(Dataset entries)

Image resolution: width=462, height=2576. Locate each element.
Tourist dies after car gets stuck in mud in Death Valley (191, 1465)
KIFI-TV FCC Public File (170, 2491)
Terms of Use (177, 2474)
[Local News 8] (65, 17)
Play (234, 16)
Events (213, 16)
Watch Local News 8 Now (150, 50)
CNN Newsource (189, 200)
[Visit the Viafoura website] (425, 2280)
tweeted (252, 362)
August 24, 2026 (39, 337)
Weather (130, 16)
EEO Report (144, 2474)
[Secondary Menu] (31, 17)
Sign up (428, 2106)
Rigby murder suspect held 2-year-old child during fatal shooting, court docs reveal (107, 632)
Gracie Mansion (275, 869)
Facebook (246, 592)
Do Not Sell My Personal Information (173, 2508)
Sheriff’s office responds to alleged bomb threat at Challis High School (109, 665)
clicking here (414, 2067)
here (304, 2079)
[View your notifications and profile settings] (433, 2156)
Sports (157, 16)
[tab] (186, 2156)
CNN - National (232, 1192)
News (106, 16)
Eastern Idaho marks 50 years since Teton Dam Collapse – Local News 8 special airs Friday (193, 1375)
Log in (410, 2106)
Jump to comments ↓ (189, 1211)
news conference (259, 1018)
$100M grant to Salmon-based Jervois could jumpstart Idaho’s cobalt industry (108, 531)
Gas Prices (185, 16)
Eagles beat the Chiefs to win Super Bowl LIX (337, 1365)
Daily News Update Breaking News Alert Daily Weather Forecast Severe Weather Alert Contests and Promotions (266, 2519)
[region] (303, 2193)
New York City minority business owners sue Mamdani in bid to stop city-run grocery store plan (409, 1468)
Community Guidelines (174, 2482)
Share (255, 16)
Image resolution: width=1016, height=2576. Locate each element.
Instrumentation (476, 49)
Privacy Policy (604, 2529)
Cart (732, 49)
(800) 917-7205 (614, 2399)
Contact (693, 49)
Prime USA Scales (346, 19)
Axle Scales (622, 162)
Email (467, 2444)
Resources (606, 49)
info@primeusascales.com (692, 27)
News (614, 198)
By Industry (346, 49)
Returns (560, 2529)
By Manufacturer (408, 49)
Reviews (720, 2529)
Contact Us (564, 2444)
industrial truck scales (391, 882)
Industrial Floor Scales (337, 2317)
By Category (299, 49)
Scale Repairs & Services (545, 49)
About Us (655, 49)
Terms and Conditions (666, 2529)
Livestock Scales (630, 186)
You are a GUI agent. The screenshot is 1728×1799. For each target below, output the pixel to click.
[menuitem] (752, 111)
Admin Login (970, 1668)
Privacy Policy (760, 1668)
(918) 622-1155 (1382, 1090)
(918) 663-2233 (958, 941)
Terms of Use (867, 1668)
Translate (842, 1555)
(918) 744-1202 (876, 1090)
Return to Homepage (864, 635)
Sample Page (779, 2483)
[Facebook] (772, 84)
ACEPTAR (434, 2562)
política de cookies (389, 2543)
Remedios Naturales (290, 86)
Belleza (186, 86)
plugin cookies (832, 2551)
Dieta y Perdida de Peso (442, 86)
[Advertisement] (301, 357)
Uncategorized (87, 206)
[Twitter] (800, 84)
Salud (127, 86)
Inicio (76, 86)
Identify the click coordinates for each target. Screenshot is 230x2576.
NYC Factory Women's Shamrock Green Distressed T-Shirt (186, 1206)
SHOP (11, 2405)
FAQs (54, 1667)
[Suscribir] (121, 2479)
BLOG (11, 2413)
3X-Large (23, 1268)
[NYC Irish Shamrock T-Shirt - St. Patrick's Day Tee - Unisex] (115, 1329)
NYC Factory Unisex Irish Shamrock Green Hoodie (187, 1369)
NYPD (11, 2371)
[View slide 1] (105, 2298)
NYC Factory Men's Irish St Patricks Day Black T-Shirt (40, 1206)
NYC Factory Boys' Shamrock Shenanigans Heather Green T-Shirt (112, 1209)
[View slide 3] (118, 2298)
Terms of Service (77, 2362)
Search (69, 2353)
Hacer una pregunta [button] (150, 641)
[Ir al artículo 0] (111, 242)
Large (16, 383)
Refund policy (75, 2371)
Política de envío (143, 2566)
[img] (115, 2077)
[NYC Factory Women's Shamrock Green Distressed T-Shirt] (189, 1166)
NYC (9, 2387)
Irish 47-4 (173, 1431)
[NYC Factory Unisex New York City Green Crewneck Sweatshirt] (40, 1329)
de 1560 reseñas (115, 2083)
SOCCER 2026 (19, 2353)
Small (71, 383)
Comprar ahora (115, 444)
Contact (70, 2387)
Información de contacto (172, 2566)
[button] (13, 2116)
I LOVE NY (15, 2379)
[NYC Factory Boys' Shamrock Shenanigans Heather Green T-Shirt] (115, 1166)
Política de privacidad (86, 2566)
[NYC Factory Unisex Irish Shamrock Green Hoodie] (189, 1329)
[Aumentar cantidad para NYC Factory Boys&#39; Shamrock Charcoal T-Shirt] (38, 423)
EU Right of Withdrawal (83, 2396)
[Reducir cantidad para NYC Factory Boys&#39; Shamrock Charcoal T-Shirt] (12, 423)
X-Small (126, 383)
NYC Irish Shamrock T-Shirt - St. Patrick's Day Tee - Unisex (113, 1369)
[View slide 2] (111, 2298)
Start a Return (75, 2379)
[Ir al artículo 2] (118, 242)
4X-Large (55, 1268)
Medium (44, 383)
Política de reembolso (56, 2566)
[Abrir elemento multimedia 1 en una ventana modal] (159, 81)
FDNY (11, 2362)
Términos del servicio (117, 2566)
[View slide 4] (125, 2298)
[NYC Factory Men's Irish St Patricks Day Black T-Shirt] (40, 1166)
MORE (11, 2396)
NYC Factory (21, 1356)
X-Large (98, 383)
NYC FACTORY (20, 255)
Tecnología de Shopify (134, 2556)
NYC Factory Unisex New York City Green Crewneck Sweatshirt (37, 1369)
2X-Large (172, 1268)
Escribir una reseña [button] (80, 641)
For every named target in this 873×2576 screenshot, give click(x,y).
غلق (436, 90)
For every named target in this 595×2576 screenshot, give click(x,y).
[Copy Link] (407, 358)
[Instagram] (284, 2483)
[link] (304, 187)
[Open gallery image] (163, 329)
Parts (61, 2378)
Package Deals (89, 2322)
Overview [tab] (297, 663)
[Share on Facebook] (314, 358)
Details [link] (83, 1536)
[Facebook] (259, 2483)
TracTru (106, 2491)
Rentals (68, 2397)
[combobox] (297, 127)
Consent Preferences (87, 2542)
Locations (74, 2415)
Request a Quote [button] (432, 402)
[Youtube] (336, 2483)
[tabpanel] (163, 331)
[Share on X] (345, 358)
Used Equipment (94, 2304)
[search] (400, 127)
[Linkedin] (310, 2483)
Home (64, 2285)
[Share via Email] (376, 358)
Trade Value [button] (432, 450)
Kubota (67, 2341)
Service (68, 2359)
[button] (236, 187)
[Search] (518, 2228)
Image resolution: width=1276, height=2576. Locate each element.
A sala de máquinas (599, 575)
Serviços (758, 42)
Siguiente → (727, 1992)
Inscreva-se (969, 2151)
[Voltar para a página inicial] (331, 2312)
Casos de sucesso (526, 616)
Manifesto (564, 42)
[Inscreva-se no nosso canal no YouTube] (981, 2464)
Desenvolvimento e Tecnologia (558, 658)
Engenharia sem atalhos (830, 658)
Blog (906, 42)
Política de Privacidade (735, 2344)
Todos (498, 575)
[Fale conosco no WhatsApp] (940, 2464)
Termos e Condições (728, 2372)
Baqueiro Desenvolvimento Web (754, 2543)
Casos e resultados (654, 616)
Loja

_Task_: Could you set down, word for word, only the lines above from the line with "Hacer una pregunta [button] (150, 641)" to the line with "Irish 47-4 (173, 1431)", including both?

_Exercise solution_:
Hacer una pregunta [button] (150, 641)
[Ir al artículo 0] (111, 242)
Large (16, 383)
Refund policy (75, 2371)
Política de envío (143, 2566)
[img] (115, 2077)
[NYC Factory Women's Shamrock Green Distressed T-Shirt] (189, 1166)
NYC (9, 2387)
Irish 47-4 (173, 1431)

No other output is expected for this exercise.